The million dollar question is how to do it *and* put it back together again.

On most watches once the back is off the works come out and will expose the face. The cheaper the watch, the easier it is to do but almost all of them are keyed in some way and you have to pay attention when you take it apart.


----------



## ErickThakrar (Aug 20, 2005)

I'd like to do that to mine. But the case is actually one solid unit. It's made from MIM titanium. No case back to take off.


----------



## setherd (Aug 21, 2005)

[ QUOTE ]
*Deanster said:*
shameless bump to have two threads about the lousy lume on Navihawks running at once. 

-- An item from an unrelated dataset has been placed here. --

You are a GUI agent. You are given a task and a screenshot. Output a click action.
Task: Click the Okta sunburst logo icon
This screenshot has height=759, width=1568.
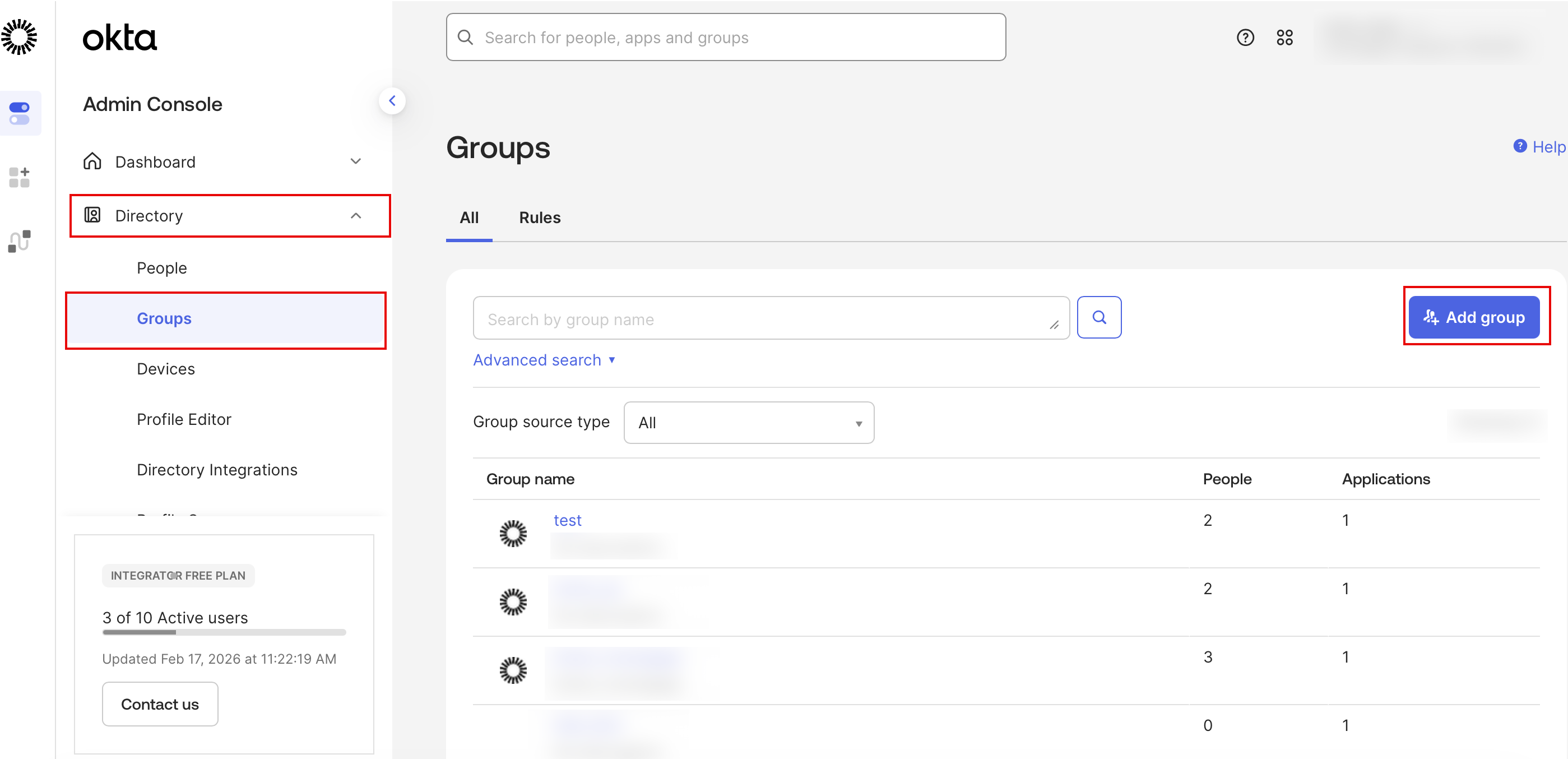click(x=19, y=36)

The best answer seems to be - send the watch to Kent Parks for Super-Luminova. 

[/ QUOTE ]

I just got an email from kent, he finished up watch for me, I can't wait to see it. He uses a combo of white and green super luminova to get a more white affect, the watch is a black dial submariner style Robert. He used orange for the pip on the bezel and painted the second hand tip red /ubbthreads/images/graemlins/smile.gif

he's a good guy, here's his website
http://www.everestwatchworks.com/


----------



## Mike Painter (Aug 21, 2005)

[ QUOTE ]
*ErickThakrar said:*
I'd like to do that to mine. But the case is actually one solid unit. It's made from MIM titanium. No case back to take off. 

[/ QUOTE ]
Somebody had to put the works in. It could be glued down but I'd bet a whole nickel that something on the front unscrews or pops out.


----------



## ErickThakrar (Aug 21, 2005)

Yes,ofcourse the works were put in and I severely doubt that it was glued in. But I don't have the tools to open it up without screwing it up. 
I may see if IWW can do it one day.


----------



## Merkava (Aug 31, 2005)

You can also DIY or get someone to upgrade your watches with 0.63mm x 2mm Tritium Vials 

_*Merkava*_





Click HERE for Nite Tritium Glowrings
Click HERE for Tritium Vials


----------



## GarageBoy (Sep 5, 2005)

The stuff Seiko/Citizen uses ROCKs. It just fades over time


----------



## Nessus (May 31, 2010)

I know this thread is old but Kent Parks just did my Citizen in 2 different colors and it came out amazing! Last night I read it 7 hours after charge, normally after 20 minutes all but the hands were done.


----------